#### TRY IT
From the data below, please reproduce exactly everything from the line that contains "509x303 pixels. How" down to the line that contains "Viewport: 241px width, 181px height.", with both ends included.

#### ENTRIES PROVIDED
========================================================================
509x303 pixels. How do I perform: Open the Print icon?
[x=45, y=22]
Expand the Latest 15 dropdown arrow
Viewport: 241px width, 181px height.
========================================================================
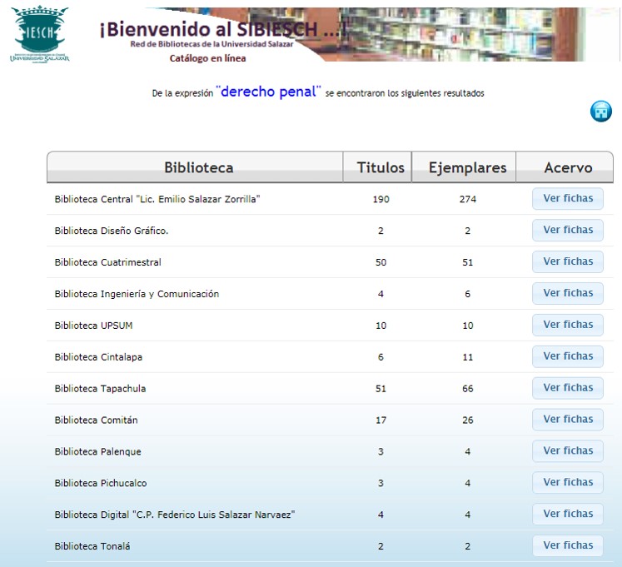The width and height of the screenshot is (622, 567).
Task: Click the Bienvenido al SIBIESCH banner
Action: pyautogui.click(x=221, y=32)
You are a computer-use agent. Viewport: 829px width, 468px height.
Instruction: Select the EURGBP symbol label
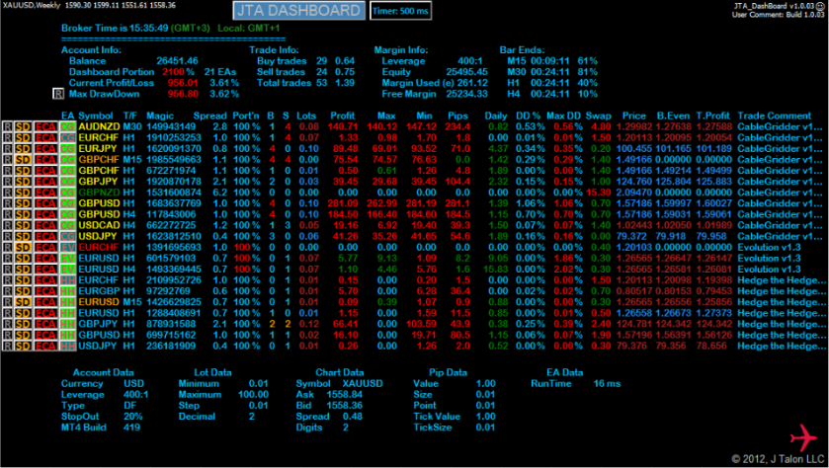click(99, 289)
========================================================================
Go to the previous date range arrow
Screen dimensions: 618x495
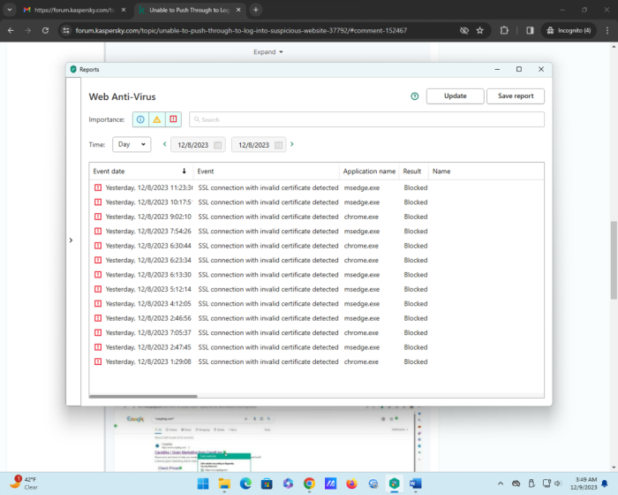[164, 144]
========================================================================
#### FINAL ANSWER
509x303 pixels. How do I perform: Open the Print icon?
[x=45, y=22]
Expand the Latest 15 dropdown arrow
Viewport: 241px width, 181px height.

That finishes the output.